One group advocates a traditional product development approach: fixed release cycles, strict quality control, formal communication with enterprise users.

The other group fears this will kill OpenClaw. In their view, the personal agent space evolves too fast—what worked a few days ago may need to be scrapped today. Traditional release cycles don’t fit. Rigid rules would suffocate the hacker spirit of rapid experimentation.

This conflict isn’t new in open source.

Linux went through a similar phase in the early 90s. Eventually, it introduced long-term support (LTS) versions—stable core architecture that enterprises could rely on for years.

Shirazi առաջարկed another idea: build a paid “pro version” alongside the open-source version.

Many open-source projects follow this path, using commercial incentives to refine the product.
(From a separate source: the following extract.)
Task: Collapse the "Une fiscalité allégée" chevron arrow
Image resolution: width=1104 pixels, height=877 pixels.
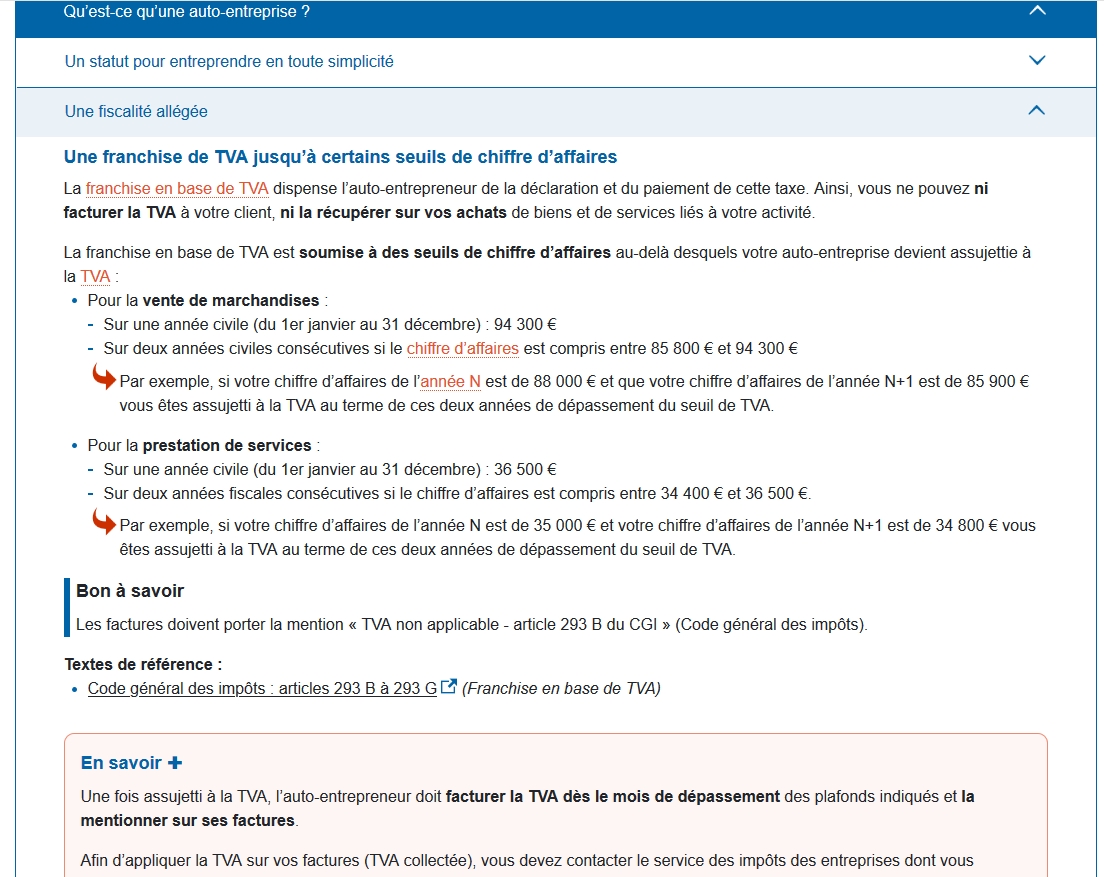Action: click(x=1037, y=111)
From Hype to Crisis in Three Months

Looking back at the timeline:

January 30 — Clawdbot renamed to OpenClaw by community vote
February 14 — Peter joins OpenAI; OpenClaw handed to a foundation
March 3 — Surpasses React to become the most starred project in GitHub history
March 16 — Jensen Huang crowns it at GTC: “Every company needs an OpenClaw strategy”
Late March — Anthropic begins restricting Claude usage via OpenClaw
April 4 — Pricing change announced; “lobster tax” implemented
April 10 — Peter’s account banned; restored two hours later after massive attention
Mid-April — Hermes surpasses in contributors; NPM downloads halved

From “the most successful open-source project in human history” to being squeezed on all sides—just five weeks apart.

Linux took thirty years to go from a hacker toy to enterprise infrastructure.

OpenClaw reached the same crossroads in just three months.

The difference is, this time, no one is going to give it thirty years.